On Tue, 17 Jun 2025 11:21:48 GMT, Kuai Wei <kwei at openjdk.org> wrote:

>> @kuaiwei Thanks for the additional detail, that was helpful!
>> 
>> To me, it seems that this test here is almost too rigorous, and hence it might be more expensive than necessary. And that is also what you were worried about, right? You were worried that some checks were done over and over again, and that is why you wanted to cache something. Correct?
>> 
>>        for (AddNode* op in rest_combine_operators) {
>>            // collect mergeable load info list from this combine operator
>>            merge_list = collect_merge_info_list(op)
>>            if (_check is in merge_list) {
>>               // we will not optimize _check, it will be merged when op is optimized
>>               return;
>>            }
>>        }
>> 
>> 
>> Can you say why you need to do all the traversals you do in `collect_merge_info_list`? Why do you need to check all all other uses of the mem-input of the load there?
>> 
>> I was wondering if it is not sufficient to just check if the structure on the other side of `op` has the correct shift and load address offset, so that it could be merged in with the merge list. Do you know what I mean?
>
> Hi @eme64 , as you guess, I think `collect_merge_info_list()` will be invoke multiple times for the same node. If a cache can be used, it can save much cost.
> 
> My understanding about your idea is checking the successor `OrNode` to find the load address and shift offset, to see if it can be adjacent to current combine operator. 
> 
> I have difficult in such a case. For example, there are 8 `LoadByte` and they can be merged as a `LoadLong`. So there are 8 groups of merge info (load, combine, shift) . If current combine operator is in group 4, and the successor combine operator is in group 6. They are not adjacent. The pattern may be rare but it is still a valid graph. From the viewpoint of group 4 , I didn't know if they can be merged or not. I need continue to check output of the successor to see if we can find the missing part. And it may locate in the input chain of current combine operator. So I need check both direction ( input and output) of current combine operator.
> 
> So my design is from the  memory node and collect all mergeable group, and get the max merged group.

@kuaiwei I see. If there are multiple groups, then things look more difficult.

@merykitty Once proposed the idea of not doing MergeStores / MergeLoads as IGVN optimizations, but rather to just have a separate and dedicated phase. At the time, I was against it, because I had already implemented `MergeStores` quite far. But now I'm starting to see it as a possibly better alternative.

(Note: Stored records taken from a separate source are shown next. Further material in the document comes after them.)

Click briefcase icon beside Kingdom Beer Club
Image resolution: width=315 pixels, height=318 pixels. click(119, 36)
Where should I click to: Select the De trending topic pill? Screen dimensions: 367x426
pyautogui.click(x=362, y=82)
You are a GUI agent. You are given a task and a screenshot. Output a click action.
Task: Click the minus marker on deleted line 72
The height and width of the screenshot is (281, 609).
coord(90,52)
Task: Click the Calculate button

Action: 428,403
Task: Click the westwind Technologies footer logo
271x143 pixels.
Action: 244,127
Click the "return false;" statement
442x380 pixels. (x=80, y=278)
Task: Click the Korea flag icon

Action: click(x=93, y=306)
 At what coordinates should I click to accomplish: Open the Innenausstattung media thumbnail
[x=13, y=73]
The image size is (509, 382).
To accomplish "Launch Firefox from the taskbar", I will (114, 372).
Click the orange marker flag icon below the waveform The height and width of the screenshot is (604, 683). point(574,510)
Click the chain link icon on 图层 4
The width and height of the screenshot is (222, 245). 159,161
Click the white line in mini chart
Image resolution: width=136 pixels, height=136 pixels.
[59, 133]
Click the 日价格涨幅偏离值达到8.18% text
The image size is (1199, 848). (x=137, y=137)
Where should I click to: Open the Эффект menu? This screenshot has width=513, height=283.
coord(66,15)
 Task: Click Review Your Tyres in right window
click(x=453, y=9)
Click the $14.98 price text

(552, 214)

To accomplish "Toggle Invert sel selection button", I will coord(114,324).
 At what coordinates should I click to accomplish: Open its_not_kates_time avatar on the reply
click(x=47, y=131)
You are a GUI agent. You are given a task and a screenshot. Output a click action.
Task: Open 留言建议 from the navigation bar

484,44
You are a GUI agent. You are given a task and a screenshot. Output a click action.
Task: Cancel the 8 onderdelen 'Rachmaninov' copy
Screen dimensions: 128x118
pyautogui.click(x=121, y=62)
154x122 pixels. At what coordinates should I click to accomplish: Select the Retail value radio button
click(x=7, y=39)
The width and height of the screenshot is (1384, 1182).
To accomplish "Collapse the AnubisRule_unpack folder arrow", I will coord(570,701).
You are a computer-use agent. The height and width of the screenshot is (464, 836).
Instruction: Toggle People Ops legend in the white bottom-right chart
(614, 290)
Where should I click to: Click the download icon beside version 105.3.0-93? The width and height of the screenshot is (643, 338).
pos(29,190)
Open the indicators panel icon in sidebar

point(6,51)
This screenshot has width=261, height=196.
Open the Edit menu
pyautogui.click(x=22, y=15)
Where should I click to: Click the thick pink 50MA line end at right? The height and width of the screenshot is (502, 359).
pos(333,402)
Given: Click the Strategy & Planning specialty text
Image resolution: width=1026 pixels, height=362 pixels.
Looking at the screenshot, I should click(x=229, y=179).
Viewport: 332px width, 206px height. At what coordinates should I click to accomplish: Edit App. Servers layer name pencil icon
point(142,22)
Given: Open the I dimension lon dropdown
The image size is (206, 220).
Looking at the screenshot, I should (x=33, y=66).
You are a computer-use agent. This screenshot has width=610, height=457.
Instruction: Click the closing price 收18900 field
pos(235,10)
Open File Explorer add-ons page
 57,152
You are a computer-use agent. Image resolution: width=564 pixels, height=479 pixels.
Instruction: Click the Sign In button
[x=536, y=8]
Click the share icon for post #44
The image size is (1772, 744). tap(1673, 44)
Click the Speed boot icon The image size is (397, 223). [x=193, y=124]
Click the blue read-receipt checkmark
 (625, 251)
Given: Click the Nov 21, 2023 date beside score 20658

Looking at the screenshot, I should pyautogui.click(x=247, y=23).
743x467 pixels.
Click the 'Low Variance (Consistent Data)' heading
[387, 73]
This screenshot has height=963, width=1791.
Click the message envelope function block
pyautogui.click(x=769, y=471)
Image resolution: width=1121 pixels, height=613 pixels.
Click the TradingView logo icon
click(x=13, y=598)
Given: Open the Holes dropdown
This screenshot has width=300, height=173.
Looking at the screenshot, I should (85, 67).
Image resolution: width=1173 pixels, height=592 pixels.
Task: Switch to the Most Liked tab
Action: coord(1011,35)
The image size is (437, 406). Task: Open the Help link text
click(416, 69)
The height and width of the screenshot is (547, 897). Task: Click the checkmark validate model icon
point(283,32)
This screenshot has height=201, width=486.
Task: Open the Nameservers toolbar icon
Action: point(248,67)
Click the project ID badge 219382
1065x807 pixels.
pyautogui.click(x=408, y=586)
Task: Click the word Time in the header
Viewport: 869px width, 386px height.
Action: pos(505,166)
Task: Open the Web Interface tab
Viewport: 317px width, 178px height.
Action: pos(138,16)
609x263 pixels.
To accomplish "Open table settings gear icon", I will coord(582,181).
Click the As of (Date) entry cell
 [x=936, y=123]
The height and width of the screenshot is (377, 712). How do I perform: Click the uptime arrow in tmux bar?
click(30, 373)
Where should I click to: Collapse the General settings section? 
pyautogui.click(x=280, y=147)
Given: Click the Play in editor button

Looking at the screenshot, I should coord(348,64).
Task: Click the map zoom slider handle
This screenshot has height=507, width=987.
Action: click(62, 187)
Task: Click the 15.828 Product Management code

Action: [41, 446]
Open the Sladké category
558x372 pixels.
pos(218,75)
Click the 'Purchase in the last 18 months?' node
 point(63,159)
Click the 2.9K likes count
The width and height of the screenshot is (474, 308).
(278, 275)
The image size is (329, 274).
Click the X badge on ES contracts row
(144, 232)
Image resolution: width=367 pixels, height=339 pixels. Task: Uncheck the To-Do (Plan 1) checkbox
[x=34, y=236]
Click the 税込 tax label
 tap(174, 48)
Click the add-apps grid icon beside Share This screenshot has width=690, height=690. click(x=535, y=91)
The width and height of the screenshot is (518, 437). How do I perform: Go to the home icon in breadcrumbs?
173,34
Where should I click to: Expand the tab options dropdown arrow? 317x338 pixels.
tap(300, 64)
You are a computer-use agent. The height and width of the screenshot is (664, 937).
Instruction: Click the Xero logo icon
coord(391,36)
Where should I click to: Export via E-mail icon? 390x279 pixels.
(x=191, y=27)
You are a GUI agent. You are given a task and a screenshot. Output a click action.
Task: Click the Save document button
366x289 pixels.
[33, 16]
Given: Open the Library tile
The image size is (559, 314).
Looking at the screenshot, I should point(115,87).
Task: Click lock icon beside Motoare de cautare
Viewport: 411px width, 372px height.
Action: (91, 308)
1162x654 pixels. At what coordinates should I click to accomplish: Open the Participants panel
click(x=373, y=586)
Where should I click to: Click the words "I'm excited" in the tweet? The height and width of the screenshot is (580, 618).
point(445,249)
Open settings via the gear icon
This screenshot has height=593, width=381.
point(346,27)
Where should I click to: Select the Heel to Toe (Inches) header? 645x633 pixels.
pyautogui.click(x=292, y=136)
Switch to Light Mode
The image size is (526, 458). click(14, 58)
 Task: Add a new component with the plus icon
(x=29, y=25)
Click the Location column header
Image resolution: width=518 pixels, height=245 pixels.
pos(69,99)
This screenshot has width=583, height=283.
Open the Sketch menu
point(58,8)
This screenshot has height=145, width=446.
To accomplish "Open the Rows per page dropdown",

That would allow you to take a global view, collect all loads (and stores), put them in a big list, and then make groups that belong together. And then see which groups could be legally replaced with a single load / store. In a way, that is a global vectorizer. And we could handle other patterns than just merging loads and stores: we could also merge copy patterns, for example. That could be much more powerful than the current approach. And it would avoid the issue with having to determine if the current node in IGVN is the best "candidate", or if we should look for another node further down.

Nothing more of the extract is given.